-- Instructions for the task --
Among the following entries, say how many lines contain the word "Facebook"; the answer is a number and nothing else.

-- Entries taken from a collection --
╔══

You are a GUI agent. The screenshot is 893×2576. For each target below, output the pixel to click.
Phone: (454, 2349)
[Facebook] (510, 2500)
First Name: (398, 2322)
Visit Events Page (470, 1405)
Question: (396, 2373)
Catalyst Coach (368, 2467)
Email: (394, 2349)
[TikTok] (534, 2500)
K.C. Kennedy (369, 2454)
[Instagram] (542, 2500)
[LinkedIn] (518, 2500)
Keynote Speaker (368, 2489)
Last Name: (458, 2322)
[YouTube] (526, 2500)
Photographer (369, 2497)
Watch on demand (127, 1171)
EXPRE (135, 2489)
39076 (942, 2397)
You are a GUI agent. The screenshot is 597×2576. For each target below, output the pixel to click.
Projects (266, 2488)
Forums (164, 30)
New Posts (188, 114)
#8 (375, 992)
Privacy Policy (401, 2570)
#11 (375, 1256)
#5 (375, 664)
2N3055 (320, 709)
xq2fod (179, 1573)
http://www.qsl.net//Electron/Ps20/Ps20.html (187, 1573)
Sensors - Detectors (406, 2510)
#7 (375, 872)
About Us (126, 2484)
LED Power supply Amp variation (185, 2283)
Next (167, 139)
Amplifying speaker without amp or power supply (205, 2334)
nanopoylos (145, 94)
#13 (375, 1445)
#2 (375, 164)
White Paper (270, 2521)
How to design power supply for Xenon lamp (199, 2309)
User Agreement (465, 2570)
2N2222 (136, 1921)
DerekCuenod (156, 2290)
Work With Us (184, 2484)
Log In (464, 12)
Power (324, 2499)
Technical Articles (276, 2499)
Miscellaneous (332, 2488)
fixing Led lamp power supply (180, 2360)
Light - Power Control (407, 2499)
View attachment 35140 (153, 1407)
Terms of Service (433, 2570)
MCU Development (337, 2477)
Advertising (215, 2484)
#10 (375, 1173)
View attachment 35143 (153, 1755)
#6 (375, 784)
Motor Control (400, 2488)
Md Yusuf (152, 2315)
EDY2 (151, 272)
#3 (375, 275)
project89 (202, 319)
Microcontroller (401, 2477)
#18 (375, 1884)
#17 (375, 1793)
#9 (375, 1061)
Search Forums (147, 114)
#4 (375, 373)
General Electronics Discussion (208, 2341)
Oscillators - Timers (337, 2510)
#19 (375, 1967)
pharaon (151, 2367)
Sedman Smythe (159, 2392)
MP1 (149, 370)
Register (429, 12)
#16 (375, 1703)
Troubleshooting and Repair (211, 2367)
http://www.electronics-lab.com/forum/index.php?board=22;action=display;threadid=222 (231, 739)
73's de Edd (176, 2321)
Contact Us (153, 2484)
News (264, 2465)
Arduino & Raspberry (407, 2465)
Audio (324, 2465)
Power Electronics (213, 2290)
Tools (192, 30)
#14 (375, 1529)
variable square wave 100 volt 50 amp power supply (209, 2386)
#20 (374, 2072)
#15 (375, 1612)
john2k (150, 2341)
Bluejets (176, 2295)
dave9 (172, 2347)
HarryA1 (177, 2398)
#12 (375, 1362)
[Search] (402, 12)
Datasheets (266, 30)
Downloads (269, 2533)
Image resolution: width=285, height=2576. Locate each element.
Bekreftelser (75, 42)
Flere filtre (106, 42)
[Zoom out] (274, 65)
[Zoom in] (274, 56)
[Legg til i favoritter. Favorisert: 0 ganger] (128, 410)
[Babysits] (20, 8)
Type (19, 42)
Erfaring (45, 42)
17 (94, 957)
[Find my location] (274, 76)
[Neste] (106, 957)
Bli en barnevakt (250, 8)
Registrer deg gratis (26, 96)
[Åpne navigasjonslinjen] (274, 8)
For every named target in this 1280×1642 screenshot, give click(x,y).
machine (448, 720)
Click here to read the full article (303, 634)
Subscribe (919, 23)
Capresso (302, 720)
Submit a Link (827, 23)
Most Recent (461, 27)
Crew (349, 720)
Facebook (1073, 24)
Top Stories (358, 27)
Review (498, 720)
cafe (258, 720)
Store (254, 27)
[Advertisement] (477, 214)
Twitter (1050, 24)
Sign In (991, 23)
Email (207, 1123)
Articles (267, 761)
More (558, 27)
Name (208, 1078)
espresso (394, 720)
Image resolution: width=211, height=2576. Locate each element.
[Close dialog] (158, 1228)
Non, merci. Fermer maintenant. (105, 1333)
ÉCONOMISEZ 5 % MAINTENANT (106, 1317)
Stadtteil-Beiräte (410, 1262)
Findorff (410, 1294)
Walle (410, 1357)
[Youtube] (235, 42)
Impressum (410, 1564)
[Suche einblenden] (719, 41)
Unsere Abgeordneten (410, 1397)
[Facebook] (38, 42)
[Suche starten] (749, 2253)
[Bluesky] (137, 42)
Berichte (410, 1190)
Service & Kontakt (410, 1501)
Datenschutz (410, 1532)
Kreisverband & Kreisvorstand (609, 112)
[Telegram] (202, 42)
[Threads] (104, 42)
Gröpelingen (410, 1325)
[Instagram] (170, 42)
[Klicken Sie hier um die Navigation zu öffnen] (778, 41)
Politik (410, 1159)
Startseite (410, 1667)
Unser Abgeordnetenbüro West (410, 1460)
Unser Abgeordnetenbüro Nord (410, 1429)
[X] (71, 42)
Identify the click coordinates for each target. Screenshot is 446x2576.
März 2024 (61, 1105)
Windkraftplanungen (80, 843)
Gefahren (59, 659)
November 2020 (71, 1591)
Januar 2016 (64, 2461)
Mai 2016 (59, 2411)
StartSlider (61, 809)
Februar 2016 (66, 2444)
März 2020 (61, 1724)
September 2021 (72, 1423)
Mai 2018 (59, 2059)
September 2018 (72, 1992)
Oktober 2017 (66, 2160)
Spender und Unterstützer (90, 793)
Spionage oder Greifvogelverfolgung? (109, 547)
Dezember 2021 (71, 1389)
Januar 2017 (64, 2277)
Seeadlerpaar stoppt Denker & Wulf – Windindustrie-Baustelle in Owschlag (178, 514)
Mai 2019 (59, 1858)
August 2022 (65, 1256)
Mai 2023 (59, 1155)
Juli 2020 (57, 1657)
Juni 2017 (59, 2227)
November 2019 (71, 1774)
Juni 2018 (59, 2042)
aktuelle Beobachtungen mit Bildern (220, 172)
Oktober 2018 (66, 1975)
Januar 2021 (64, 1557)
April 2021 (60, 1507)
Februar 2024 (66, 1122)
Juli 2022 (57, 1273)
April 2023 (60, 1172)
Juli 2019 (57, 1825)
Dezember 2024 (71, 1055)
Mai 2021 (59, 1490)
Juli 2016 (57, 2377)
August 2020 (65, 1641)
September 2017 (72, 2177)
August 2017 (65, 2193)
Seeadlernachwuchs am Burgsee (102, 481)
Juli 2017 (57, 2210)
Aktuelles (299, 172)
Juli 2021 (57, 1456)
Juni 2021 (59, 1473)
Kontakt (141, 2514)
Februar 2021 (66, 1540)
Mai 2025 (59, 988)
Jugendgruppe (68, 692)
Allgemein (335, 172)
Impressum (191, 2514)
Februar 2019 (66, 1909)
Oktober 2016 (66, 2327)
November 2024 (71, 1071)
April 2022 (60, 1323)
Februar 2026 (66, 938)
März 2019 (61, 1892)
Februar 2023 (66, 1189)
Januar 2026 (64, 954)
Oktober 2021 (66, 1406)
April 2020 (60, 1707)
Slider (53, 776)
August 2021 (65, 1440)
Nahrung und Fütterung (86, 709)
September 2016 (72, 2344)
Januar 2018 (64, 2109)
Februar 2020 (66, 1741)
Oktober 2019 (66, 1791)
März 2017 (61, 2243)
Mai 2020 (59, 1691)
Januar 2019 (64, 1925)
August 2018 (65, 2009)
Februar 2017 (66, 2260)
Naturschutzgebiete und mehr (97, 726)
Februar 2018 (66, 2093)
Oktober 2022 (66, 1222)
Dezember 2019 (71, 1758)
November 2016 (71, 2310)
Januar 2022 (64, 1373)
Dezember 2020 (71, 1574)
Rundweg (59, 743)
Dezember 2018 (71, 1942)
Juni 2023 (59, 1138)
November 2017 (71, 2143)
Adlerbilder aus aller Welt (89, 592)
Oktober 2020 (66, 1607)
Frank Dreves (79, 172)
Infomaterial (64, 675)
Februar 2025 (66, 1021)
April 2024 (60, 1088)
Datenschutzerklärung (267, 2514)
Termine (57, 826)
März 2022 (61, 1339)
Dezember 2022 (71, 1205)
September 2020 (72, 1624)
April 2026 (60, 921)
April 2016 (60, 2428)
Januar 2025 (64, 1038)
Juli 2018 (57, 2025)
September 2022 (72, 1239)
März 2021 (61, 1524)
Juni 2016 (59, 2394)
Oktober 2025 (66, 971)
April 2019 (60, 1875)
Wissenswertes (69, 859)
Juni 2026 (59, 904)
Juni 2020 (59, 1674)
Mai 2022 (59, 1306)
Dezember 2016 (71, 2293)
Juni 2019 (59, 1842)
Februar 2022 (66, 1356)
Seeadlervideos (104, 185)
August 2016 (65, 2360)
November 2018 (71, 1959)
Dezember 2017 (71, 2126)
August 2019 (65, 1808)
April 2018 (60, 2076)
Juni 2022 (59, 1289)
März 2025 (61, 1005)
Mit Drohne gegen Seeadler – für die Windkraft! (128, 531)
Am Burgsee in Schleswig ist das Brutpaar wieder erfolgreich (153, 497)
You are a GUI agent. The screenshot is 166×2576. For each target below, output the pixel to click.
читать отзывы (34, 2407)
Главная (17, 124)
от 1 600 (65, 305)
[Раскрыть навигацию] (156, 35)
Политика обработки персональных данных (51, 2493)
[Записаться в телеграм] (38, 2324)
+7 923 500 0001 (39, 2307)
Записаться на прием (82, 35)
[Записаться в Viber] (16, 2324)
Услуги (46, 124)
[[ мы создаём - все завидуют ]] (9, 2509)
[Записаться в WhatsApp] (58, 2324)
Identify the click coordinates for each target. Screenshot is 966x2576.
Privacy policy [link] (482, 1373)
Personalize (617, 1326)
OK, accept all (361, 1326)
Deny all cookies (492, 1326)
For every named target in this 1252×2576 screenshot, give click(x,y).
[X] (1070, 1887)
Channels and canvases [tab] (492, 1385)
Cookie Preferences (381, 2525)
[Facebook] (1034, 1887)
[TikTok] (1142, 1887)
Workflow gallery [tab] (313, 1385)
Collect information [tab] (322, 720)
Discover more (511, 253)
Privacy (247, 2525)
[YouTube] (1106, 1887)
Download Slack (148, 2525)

╚══

-- Solution --
4